🤖 AI Summary
Video recognition systems face risks of unauthorized reuse of training data, yet existing copyright auditing methods—primarily designed for static images—struggle with video’s temporal complexity and the need for stealthy, imperceptible auditing signals. This paper introduces the first copyright auditing framework tailored for video domains. Its core innovation is a temporally sensitive, lightweight sample perturbation mechanism: modifying only 1% of training samples significantly amplifies behavioral discrepancies between released and unreleased samples, yielding highly discriminative and robust “behavioral fingerprints.” The method incorporates three key components: (i) temporal consistency-constrained perturbations, (ii) output divergence modeling, and (iii) adversarial robustness enhancement. Evaluated on mainstream architectures (I3D, SlowFast) and benchmarks (Kinetics, Something-Something), the framework achieves >98% auditing accuracy and demonstrates strong robustness against common distortions—including frame dropping, compression, and fine-tuning.
📝 Abstract
Video recognition systems are increasingly being deployed in daily life, such as content recommendation and security monitoring. To enhance video recognition development, many institutions have released high-quality public datasets with open-source licenses for training advanced models. At the same time, these datasets are also susceptible to misuse and infringement. Dataset copyright auditing is an effective solution to identify such unauthorized use. However, existing dataset copyright solutions primarily focus on the image domain; the complex nature of video data leaves dataset copyright auditing in the video domain unexplored. Specifically, video data introduces an additional temporal dimension, which poses significant challenges to the effectiveness and stealthiness of existing methods.

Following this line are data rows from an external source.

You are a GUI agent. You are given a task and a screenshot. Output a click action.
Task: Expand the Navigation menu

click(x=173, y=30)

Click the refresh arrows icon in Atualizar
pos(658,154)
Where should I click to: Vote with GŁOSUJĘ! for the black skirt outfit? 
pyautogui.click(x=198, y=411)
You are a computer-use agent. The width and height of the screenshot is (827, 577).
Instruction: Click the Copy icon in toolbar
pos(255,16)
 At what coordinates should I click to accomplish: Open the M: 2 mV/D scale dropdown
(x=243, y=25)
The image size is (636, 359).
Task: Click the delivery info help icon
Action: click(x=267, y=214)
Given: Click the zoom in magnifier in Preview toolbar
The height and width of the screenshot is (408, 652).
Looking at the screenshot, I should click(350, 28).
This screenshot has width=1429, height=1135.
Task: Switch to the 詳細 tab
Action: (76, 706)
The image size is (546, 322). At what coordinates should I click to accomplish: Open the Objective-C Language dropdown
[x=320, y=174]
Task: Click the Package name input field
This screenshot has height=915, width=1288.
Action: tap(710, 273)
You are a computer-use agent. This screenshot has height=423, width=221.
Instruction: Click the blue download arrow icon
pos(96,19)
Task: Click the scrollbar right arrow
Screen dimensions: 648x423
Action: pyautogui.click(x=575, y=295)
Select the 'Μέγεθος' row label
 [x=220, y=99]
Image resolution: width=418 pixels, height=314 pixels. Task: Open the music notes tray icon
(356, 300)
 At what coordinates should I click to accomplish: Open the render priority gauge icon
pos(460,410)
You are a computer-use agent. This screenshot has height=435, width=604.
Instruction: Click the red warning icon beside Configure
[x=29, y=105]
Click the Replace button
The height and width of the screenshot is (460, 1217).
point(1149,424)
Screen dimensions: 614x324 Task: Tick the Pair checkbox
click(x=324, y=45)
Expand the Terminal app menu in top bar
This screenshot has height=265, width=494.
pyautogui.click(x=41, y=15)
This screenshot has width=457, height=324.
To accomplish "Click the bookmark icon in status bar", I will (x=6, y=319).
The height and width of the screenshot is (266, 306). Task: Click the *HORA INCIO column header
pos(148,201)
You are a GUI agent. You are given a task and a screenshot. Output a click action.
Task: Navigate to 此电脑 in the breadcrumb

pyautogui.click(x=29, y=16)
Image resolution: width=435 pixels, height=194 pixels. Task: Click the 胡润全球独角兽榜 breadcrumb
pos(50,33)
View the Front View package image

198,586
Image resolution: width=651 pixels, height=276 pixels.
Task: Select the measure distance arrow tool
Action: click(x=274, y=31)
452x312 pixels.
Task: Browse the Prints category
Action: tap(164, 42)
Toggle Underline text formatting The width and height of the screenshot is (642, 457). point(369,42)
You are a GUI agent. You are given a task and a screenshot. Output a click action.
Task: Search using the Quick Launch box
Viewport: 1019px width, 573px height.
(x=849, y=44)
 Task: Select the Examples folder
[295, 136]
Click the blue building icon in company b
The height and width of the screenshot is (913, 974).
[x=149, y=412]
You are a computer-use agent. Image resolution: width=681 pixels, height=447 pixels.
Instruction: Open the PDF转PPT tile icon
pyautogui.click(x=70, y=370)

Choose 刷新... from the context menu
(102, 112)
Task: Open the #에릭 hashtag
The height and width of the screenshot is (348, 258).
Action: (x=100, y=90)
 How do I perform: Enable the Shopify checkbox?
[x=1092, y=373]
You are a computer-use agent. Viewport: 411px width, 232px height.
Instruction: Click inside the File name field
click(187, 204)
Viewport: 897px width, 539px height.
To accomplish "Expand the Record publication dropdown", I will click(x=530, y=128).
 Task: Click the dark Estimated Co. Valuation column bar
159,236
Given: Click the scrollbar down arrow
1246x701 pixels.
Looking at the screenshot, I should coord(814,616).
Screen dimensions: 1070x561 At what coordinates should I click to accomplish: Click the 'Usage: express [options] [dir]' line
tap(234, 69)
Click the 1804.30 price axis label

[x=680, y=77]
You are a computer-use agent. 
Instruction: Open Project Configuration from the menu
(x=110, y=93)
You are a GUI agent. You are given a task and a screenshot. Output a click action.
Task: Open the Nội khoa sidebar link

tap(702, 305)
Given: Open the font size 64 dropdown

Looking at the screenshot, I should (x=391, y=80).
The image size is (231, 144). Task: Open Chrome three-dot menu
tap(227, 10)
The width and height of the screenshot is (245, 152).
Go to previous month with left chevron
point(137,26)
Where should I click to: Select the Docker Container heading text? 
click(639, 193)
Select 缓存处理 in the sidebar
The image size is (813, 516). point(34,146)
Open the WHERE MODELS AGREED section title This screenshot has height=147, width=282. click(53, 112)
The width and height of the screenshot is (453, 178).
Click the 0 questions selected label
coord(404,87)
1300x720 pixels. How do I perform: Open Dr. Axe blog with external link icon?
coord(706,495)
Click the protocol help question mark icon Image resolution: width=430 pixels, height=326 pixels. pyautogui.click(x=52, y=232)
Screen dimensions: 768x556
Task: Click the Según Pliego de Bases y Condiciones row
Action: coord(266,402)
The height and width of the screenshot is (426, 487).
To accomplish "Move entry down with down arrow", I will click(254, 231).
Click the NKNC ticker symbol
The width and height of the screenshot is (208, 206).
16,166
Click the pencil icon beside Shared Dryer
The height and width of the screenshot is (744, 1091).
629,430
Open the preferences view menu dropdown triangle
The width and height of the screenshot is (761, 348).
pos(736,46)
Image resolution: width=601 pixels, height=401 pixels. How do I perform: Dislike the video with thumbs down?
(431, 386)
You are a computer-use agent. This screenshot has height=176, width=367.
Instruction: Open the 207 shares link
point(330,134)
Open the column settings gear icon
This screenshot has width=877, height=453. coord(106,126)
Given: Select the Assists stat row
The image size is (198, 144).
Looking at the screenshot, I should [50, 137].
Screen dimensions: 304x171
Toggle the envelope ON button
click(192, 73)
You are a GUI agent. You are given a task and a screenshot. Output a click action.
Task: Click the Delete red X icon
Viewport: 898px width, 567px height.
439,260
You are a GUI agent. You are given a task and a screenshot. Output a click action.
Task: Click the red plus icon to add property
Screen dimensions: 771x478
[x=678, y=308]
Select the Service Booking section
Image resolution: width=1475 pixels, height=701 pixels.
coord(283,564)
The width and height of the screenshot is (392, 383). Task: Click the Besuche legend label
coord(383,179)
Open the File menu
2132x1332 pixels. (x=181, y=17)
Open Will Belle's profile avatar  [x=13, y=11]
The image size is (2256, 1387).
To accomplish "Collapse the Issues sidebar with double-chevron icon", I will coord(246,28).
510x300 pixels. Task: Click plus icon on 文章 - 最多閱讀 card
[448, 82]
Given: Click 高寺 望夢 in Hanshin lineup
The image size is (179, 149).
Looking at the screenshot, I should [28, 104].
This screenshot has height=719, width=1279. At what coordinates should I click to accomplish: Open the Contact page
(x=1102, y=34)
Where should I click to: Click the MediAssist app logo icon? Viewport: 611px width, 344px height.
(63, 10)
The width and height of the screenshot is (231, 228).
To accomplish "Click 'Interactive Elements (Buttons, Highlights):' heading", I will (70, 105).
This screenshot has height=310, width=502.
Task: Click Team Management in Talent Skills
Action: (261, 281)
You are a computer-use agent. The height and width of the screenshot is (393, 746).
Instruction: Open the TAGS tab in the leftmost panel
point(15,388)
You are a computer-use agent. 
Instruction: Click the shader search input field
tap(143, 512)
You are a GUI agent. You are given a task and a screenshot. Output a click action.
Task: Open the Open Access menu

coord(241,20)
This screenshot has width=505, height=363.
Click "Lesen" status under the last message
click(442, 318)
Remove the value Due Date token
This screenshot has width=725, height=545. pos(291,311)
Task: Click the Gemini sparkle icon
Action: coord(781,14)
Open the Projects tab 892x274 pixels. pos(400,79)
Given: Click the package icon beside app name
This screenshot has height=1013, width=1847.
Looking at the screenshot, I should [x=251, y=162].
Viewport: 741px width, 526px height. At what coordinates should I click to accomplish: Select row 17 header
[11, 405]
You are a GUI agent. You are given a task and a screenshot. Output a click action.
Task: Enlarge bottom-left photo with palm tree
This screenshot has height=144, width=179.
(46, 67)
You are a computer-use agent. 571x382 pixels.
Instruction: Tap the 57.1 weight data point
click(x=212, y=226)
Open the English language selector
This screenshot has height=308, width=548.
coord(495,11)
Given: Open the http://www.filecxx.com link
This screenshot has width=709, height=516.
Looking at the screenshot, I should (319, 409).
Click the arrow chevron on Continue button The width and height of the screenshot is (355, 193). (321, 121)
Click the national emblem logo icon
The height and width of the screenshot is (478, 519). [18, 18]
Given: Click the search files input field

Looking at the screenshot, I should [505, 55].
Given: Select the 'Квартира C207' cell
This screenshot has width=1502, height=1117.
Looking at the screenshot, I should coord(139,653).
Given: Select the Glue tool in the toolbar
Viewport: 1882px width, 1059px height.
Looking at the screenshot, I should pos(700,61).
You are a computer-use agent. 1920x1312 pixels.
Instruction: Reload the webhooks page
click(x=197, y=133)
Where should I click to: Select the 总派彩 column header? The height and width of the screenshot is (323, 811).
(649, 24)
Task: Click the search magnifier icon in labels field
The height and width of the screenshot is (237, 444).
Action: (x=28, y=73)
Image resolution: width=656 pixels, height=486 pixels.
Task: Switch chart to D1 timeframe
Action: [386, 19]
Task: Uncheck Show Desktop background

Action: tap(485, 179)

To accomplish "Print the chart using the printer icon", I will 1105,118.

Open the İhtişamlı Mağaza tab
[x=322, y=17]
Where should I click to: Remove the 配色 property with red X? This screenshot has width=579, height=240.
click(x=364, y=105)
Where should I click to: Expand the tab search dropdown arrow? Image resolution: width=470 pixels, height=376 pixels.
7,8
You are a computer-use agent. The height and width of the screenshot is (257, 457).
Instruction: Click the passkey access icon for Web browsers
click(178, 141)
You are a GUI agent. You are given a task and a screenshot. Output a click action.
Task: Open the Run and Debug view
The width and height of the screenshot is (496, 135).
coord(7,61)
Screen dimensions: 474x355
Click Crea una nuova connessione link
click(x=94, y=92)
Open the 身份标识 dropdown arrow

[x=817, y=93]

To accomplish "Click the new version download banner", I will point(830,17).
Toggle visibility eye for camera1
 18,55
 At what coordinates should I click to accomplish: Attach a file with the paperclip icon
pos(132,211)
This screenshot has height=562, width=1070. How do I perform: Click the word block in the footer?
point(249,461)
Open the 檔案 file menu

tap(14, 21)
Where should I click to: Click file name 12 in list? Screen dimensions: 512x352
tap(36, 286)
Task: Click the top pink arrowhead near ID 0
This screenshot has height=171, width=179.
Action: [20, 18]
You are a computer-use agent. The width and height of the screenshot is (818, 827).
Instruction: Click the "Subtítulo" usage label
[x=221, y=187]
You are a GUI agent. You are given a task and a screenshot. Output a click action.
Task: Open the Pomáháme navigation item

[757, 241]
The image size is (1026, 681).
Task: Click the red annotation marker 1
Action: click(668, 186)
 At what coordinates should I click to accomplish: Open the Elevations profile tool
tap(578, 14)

In this paper, we propose VICTOR, the first dataset copyright auditing approach for video recognition systems. We develop a general and stealthy sample modification strategy that enhances the output discrepancy of the target model. By modifying only a small proportion of samples (e.g., 1%), VICTOR amplifies the impact of published modified samples on the prediction behavior of the target models. Then, the difference in the model's behavior for published modified and unpublished original samples can serve as a key basis for dataset auditing. Extensive experiments on multiple models and datasets highlight the superiority of VICTOR. Finally, we show that VICTOR is robust in the presence of several perturbation mechanisms to the training videos or the target models.